К концу своей недолгой жизни Аполлинер добился не только признания; казалось, были удовлетворены и две его главные страсти: он обрел, наконец, взаимную любовь, что же до мистификации, то даже с его смертью была сыграна достойная шутка. 13 ноября, когда из церкви Святого Фомы Аквинского выносили гроб с телом поэта, толпа заполнила парижские улицы, но отнюдь не по случаю его похорон, а по поводу только что заключенного перемирия, — и в сотню глоток кричала: «Долой Гийома! Долой Гийома!..» Эти слова, обращенные к немецкому императору Вильгельму, были последним криком улицы, которым она невольно провожала своего покойного певца.

Жан Кокто, пришедший в тот день проститься с другом, впоследствии записал: «Красота его была столь лучезарна, что казалось, мы видим молодого Вергилия. Смерть в одеянии Данте увела его за руку, как ребенка». Если вспомнить, что именно Вергилий был певцом страстной любви, в которую безжалостно вторгалась современная ему жизнь с ее авантюрами и войнами, то эта метафора окажется не случайной и перекличка титанов, как и случается в культуре, обретет весомый и закономерный смысл.
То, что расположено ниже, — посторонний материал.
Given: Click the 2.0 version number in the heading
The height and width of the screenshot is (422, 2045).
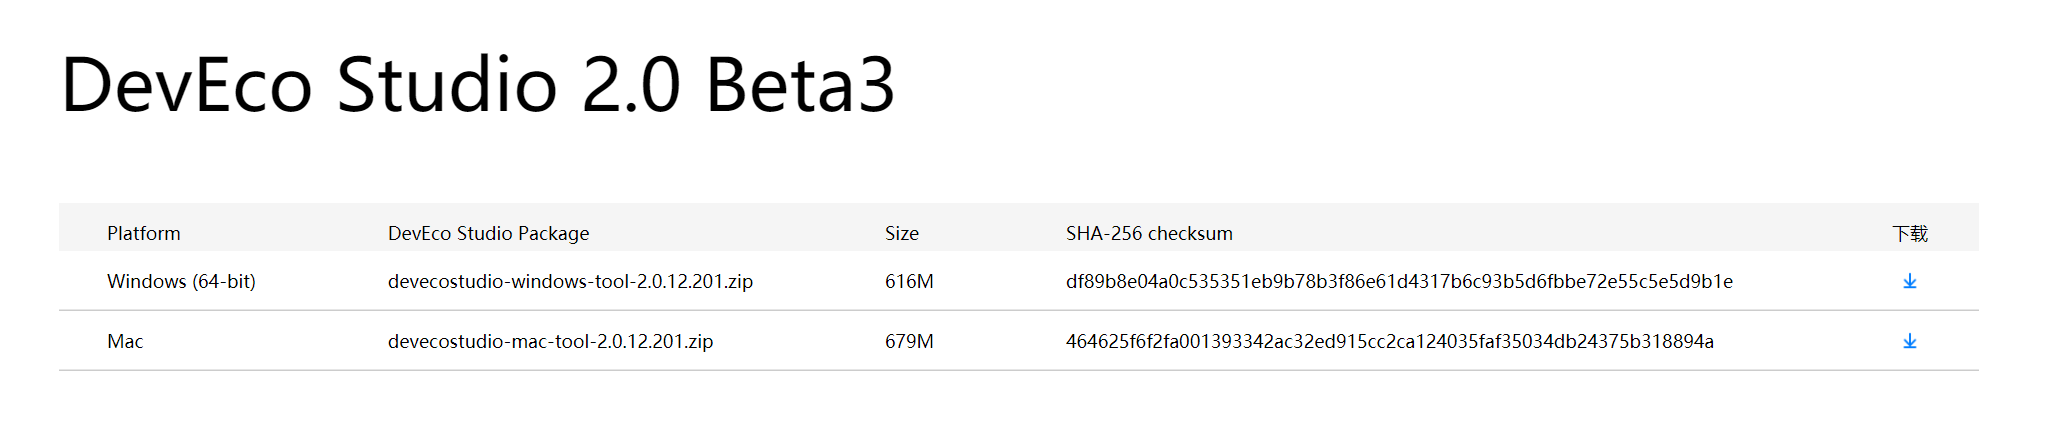Looking at the screenshot, I should click(x=631, y=85).
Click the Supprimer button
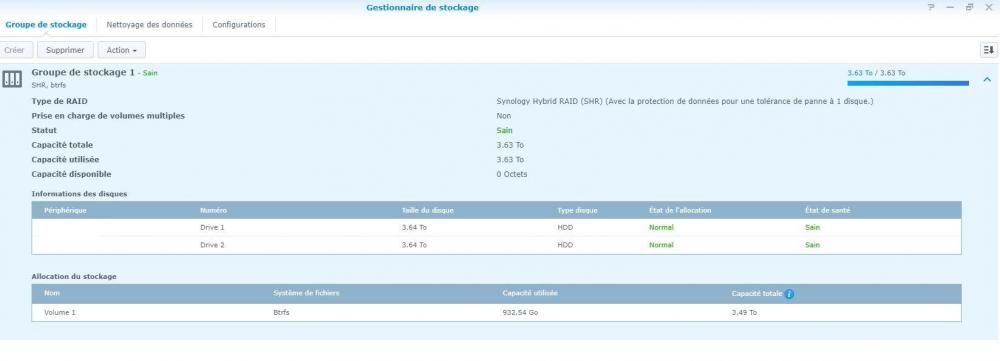Viewport: 1000px width, 361px height. [65, 50]
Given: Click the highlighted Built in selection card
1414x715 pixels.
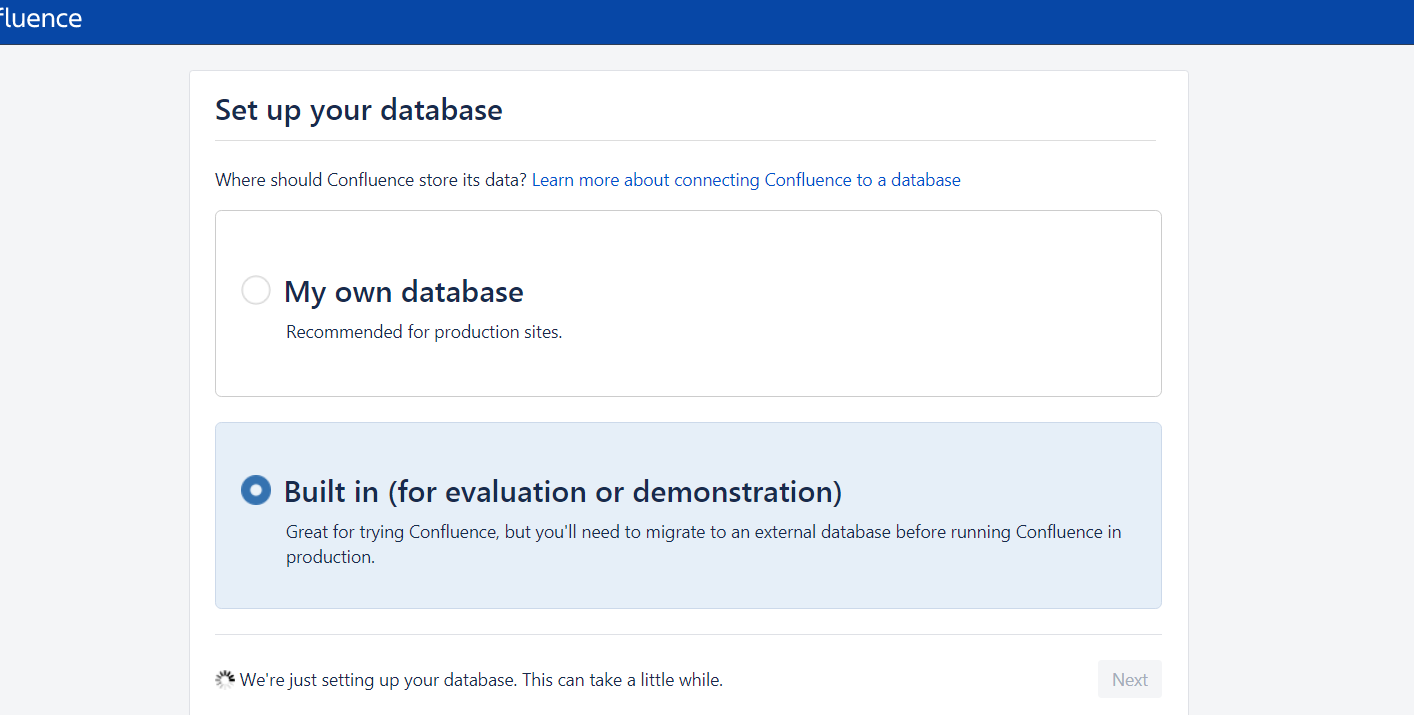Looking at the screenshot, I should tap(688, 515).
А Макс Жакоб, вернувшись после похорон поэта, написал знаменитое стихотворение его памяти, в котором — опять же не случайно — тоже помянул античность и детство, ту «взрослость с глазами ребенка», которая вскоре станет излюбленной темой сюрреалистов, уже идущих открывать «своего» Аполлинера:

На прибрежных камнях, в белоснежных чертогах,
                                                                                  вдвоем
У таинственных скал обожженного солнцем залива,
Вот два мальчика — их имена Купидон и Гийом —
На пустом берегу, заигравшись, смеются счастливо…
Божий дух за века ничего не измыслил светлей,
Чем огонь, что горел на челе этих дивных детей[8].

Михаил Яснов

ИЗБРАННАЯ ЛИРИКА

© Перевод М. Яснов

РАННИЕ СТИХОТВОРЕНИЯ (1896–1910)

ЮНОШЕСКИЕ СТИХОТВОРЕНИЯ НЕБО

НЕБО{2}

О небо, ветеран в одних обносках,
Ты служишь нам уже пять тысяч лет,
Лохмотья туч торчат из дыр сиротских,
Но солнце — орден, знак твоих побед.
Глядишь на земли — что, не скучен лоск их
Банальных декораций, пошлый свет?
О небо, ветеран в одних обносках,
Ты служишь нам уже пять тысяч лет.
Тебе, должно быть, весело вверху
От наших криков, жалоб, жестов броских:
Тщеславье и другую шелуху
Ты видишь в душах, низменных и плоских…
О небо, ветеран в одних обносках!

СМЕРТЬ ПАНА{3}

С небес вернулся Феб; пора на отдых Флоре;
К Цитере{4} ластилось раскатистое море,
И белокурая пособница страстей
Венера слушала, как гимн слагают ей.
Олимп наполнился. Но Громовержец вскоре
Обеспокоенно возвысил голос в хоре —
Он перепуганных зовет своих детей:
Грозит бессмертным смерть, грядет исход их дней!
И небо вздрогнуло от слухов непривычных,
И пробил смертный час для всех богов античных,
И чей-то крик взлетел до самых облаков:
«Родился Иисус! Его настало время!
Бессмертен только он, рожденный в Вифлееме!
Пан умер! Умер Пан! И больше нет богов!»